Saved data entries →
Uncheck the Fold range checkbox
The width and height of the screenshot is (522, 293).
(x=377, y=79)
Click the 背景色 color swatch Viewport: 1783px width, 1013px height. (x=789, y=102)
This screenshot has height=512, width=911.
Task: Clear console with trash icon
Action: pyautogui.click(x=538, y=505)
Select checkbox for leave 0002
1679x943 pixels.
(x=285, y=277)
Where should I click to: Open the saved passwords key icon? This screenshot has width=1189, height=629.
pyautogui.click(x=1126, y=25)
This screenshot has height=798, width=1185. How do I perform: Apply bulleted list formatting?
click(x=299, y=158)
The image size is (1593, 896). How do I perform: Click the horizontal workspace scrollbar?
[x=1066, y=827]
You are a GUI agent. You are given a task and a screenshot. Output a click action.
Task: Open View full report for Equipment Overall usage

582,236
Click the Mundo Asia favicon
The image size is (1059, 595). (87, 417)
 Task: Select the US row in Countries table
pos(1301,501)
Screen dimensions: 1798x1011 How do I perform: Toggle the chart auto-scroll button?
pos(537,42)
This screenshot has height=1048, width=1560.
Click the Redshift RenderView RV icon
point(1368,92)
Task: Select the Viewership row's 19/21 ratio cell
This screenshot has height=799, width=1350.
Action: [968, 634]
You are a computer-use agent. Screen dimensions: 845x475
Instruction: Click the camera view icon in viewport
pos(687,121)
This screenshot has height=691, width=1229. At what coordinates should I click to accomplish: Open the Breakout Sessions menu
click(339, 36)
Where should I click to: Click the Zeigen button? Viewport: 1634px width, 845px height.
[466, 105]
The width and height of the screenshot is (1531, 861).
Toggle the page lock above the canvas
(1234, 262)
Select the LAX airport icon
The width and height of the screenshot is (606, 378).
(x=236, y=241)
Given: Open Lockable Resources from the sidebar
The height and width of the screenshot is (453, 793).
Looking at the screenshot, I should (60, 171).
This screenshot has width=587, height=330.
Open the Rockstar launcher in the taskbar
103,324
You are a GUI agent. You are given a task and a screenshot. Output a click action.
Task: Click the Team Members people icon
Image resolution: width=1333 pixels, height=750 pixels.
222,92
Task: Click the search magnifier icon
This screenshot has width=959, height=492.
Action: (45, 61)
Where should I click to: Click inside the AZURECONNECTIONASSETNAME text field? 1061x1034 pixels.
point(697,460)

WORK TO BE COMPLETED →
Of all the entries above, how many lines contain "checkbox"? Give the number alone.

RESPONSE TO THIS TASK →
2